MongoDB GridFS Offsite Backups

backupmongodb

We are using MongoDB GridFS to create a document archive. I am creating a sharded cluster at our Primary DataCenter. I need a working backup at our offsite Disaster Recovery DataCenter. This will be a very large database, ~6TB. I will be adding 20k new documents daily. I need to be able to take incremental backups at the end of our batch cycle and apply them to the offsite cluster. We do not want to use replication because we want the clusters to be entirely independent, but essentially identical. We will never delete from the collection. We are running Red Hat.

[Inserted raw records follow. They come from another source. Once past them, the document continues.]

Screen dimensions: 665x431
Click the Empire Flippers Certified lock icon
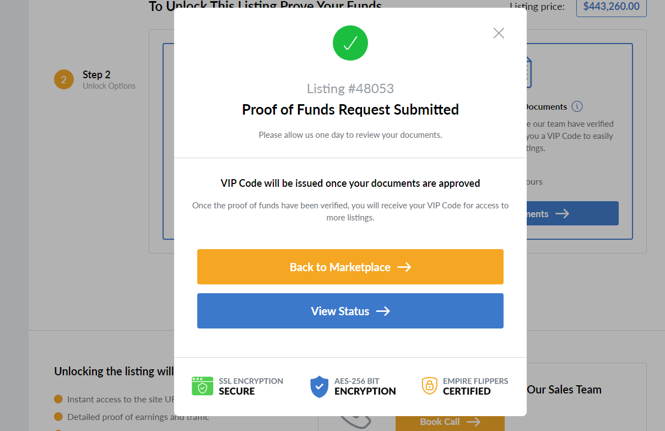click(x=429, y=386)
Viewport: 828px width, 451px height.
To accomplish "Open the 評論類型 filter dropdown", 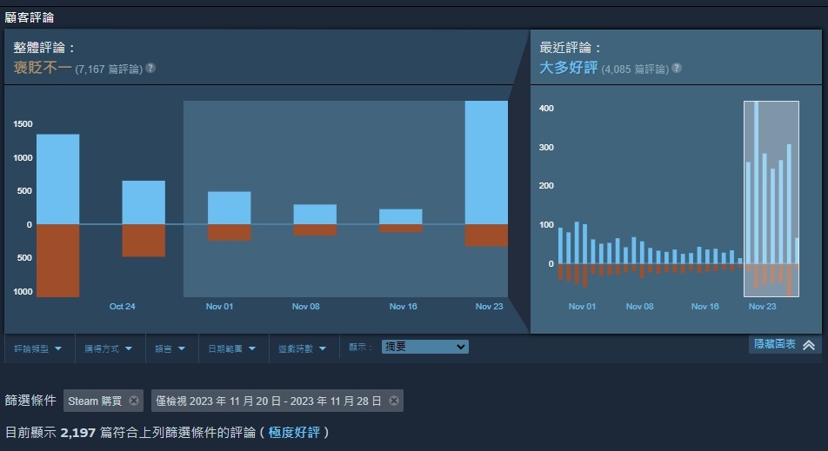I will point(38,348).
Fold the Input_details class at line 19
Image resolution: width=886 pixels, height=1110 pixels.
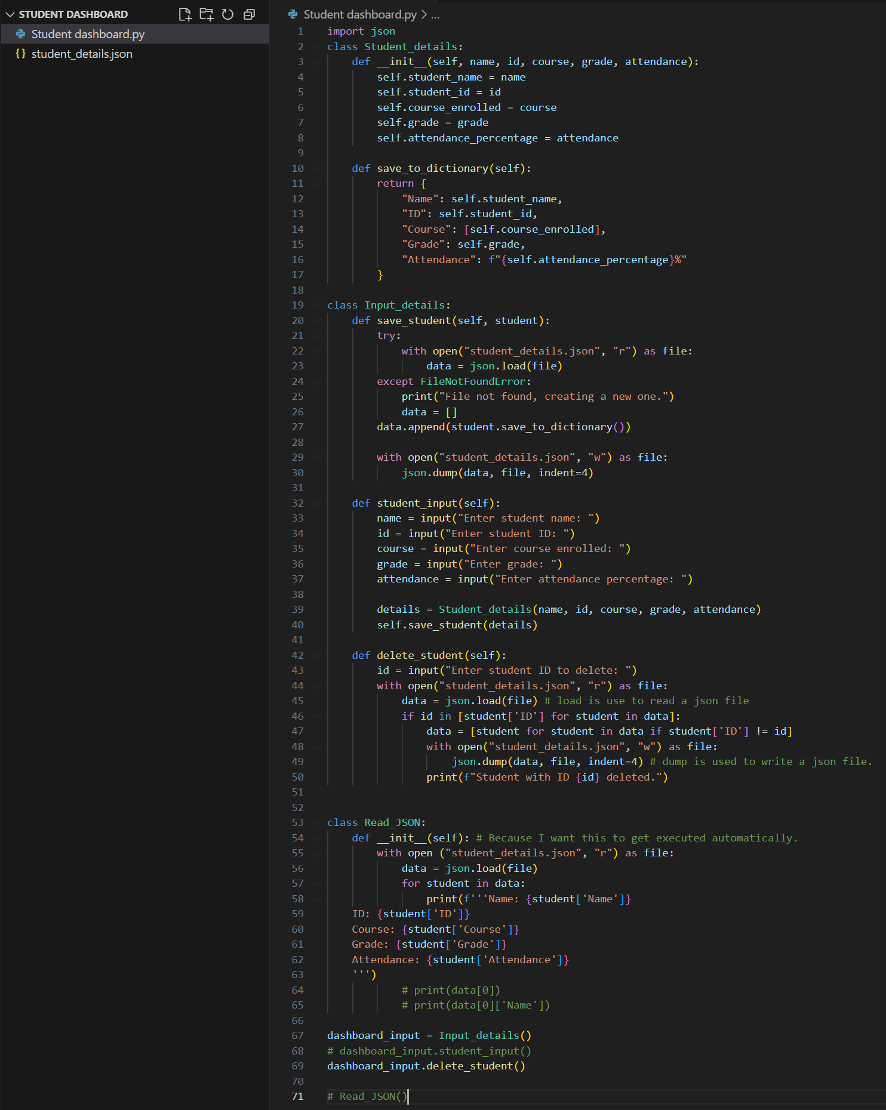point(317,305)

Does anyone have any suggestions about how to keep the databases in sync?

Best Answer

You can look into tailing the oplogs of the shards yourself, thereby sending the data to a cluster in a remote data center incrementally. Similarly you can look into tools like mongoriver from Stripe or mongo-connector from MongoDB labs if you don't want to do all the work yourself from scratch (but then are relying on a third party keeping that tool up to date or an unsupported labs project). You will still need to wrap these utilities in some logic based on your needs and do some manual data verification to validate date between the two sites, and getting point-in-time snapshots of a cluster is non-trivial.

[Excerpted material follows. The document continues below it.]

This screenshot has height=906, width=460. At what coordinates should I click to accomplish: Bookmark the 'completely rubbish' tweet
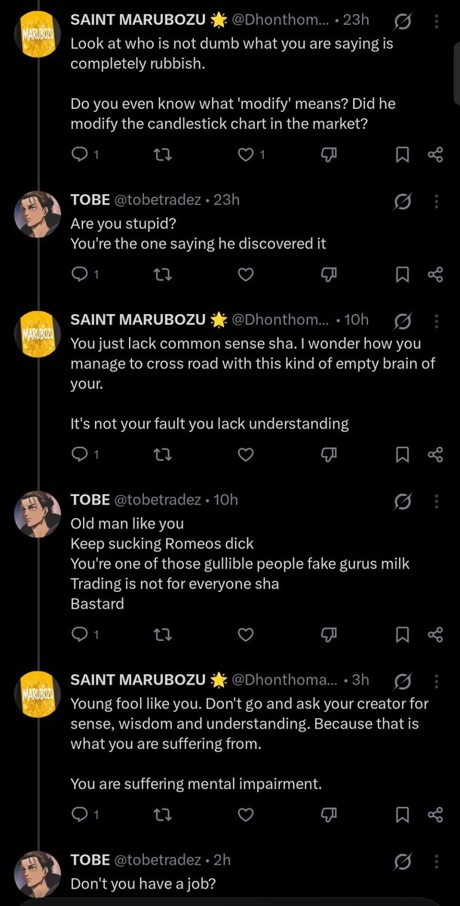tap(403, 155)
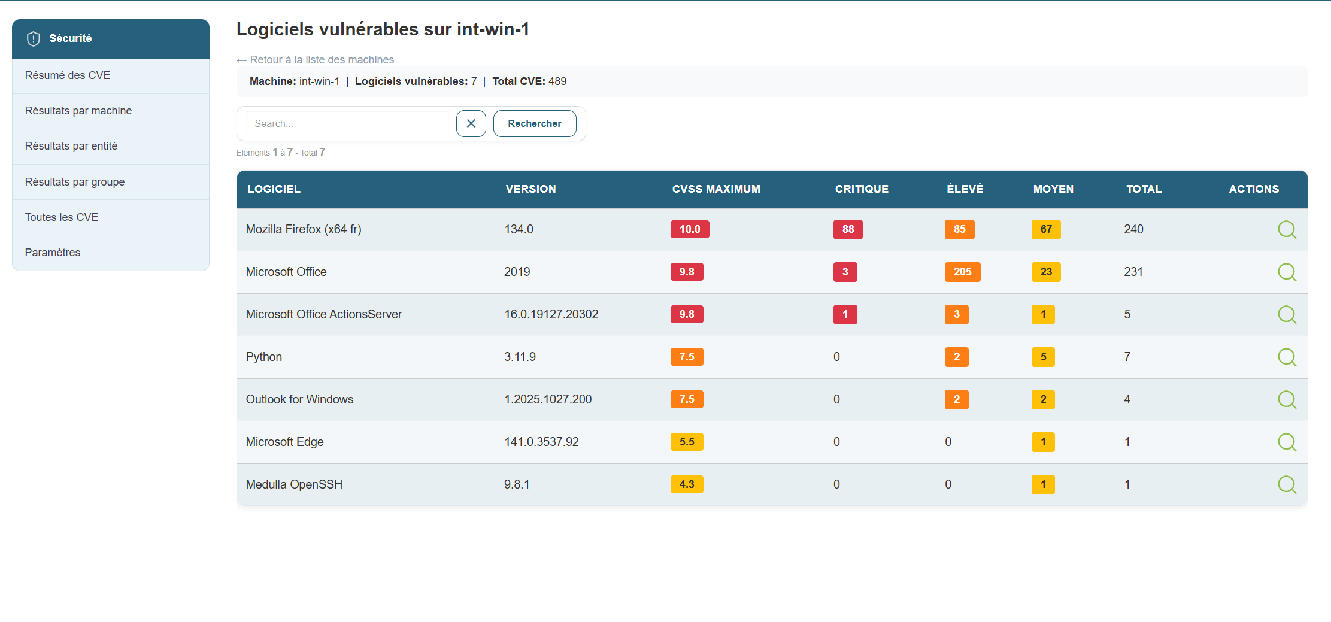Image resolution: width=1331 pixels, height=622 pixels.
Task: Click the CVSS MAXIMUM column header
Action: pyautogui.click(x=715, y=189)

The only "out of the box", supported, way to do this (that I am aware of) is to use the on-premise backup capabilities of Ops Manager which is a paid offering from MongoDB themselves (full disclosure: I used to work for MongoDB). It's a complicated process to keep a full copy of a sharded cluster in a separate location, so really your choices are to invest your own time and resources, or pay for a product to take care of it for you.